Question

What is the average breaking force of a 1000-kg car moving at $10m{{s}^{-1}}$ braking to a stop in 5s ?

Answer 1

Hint: In the above problem, the required breaking force can be generated by friction only as there isn’t any other external force acting on the car. And this can be calculated by calculating the deceleration of the car and then multiplying it by its mass which will give us the required breaking force necessary to stop the car.

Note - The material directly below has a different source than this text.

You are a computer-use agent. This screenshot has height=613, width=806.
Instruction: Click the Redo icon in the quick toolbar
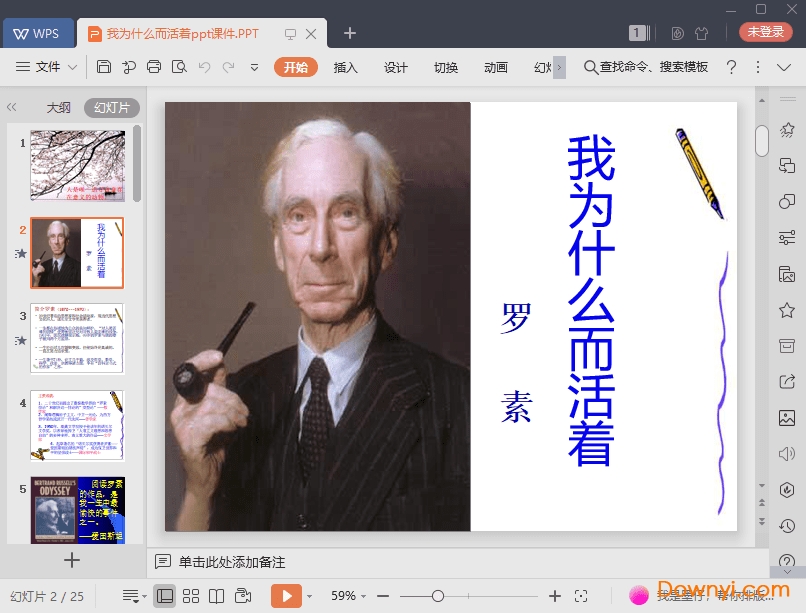tap(229, 68)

Complete step-by-step solution:
 Let us first assign some terms that we are going to use later in our problem.
Let the initial velocity of the car be given by ‘u’. This initial velocity has been given to us as:
$\Rightarrow u=10m{{s}^{-1}}$
Let the time taken by the car to come to a halt be given by ‘t’. Then, the value of this time taken to stop is given as:
$\Rightarrow t=5s$
Also, let the final velocity of the car be given by ‘v’ and its deceleration (assumed to be constant) be given by ‘a’.
Then, using equation of motion of a body moving in a straight line, we get:
$\Rightarrow v=u+at$ [Let this expression be termed as equation number (1)]
Putting the values of all the respective terms in the above equation and calculating for the deceleration of car, we get:
$\begin{align}
  & \Rightarrow 0=10+a(5) \\
 & \Rightarrow a=-2m{{s}^{-2}} \\
\end{align}$
Hence, the braking force applied on the car is equal to:
$\Rightarrow \left| F \right|=ma$
Where, ‘m’ is the mass of the car and is equal to 1000kg.
Thus, the magnitude of braking force is equal to:
$\begin{align}
  & \Rightarrow \left| F \right|=1000\times 2N \\
 & \therefore \left| F \right|=2000N \\
\end{align}$
Hence, the average breaking force of a 1000-kg car moving at $10m{{s}^{-1}}$ braking to a stop in 5s comes out to be 2000N.

Note: In the above solution, we could see that the sign of acceleration comes out to be negative. This implies that it is acting in a direction opposite to the initial velocity direction (which was taken as positive in the solution). This also proves that we are moving head in the right direction in terms of solving the problem correctly.